The function of his behavior is to passive-aggressively show us that we can't tell him what to do. He engages in this behavior every time he's with us, the last three or four days before he goes back to BM's/ Always has. Whether it's stealing, doing what he isn't supposed to do at school, taking his phone to school, leaving messes all over his bedroom, it's his way of telling us, "Eff you guys. I'm going back to Mom's so I don't care what you say. She'll let me do whatever, and give me sympathy for having to spend half my time with you jerks who expect me to follow household rules."

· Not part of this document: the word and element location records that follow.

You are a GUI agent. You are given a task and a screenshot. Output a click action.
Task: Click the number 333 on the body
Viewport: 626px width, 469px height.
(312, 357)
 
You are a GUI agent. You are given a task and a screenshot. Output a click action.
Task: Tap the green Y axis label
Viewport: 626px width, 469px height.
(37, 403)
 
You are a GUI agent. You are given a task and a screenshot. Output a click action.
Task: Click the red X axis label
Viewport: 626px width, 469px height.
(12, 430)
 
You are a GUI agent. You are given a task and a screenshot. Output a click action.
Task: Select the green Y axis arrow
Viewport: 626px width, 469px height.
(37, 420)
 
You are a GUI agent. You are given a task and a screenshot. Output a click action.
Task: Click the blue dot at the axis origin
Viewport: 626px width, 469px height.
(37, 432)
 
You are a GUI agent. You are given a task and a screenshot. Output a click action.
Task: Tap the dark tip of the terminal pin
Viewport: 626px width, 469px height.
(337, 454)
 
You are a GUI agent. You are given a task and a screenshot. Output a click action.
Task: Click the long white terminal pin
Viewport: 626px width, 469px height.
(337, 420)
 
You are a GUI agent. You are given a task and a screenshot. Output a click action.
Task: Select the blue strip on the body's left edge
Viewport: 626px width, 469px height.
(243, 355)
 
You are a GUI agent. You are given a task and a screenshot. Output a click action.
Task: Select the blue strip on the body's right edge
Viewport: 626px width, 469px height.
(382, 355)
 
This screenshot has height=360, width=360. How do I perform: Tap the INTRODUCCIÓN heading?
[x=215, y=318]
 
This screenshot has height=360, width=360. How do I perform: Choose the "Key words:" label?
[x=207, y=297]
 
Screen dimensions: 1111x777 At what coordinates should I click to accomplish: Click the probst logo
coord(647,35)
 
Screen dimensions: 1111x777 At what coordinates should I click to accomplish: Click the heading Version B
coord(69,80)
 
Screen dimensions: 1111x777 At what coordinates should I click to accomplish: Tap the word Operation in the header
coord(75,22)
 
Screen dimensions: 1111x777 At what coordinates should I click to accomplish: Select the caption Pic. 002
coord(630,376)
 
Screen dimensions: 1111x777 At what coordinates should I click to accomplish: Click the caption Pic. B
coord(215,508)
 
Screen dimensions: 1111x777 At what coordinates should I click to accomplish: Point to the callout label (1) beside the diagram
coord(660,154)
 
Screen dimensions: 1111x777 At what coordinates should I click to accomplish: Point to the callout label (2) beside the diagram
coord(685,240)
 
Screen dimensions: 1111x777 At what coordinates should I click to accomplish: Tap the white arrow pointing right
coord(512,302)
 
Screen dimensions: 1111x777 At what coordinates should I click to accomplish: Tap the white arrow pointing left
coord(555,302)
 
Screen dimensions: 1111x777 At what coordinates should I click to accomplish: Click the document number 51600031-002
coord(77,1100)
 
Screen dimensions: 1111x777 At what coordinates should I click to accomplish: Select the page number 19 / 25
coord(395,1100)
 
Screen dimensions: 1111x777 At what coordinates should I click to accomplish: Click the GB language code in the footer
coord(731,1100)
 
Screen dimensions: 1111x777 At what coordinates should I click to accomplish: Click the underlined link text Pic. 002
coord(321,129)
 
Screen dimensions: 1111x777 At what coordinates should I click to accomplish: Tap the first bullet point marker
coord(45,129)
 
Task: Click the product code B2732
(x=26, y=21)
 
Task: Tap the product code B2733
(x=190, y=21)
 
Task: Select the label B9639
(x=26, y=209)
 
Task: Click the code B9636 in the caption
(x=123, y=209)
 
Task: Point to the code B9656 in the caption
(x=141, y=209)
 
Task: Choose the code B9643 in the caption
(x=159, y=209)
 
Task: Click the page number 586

It's that simple, really. He's always been this way, but it's getting worse as he gets older and as BM ramps up the PAS.

And dear God, NO, we do not want him singing!! Smile

hurtandalone's picture

Make the punishment hurt more then the gratification he gets from the snacks. Take away everything he loves, xbox, cell phone, free time, whatever.

Starla's picture

When SS was doing that a few years back, his dad made him earn back the money that wasn't in the budge to spend in the first place. A deal was made later that SS could ask in advance if he could earn extra lunch money but if it was discovered otherwise, then he would have added jobs getting the same pay out of it. It did the trick and SS quit lying and sneaking with his lunch money.

GhostWhoCooksDinner's picture

He doesn't seem to have feelings about it one way or the other. He knows their SF is his brother's real father, we've talked about it, and he gets it. It's been made very clear that Dh will NOT give up custody of SS15, and if BM petitions for full custody, he is prepared to fight. I think PAS is a huge part of it, and the completely opposite parenting styles of DH and BM. I think SS merely waits out his time at our house until he can go back to BM's Fun Free For All.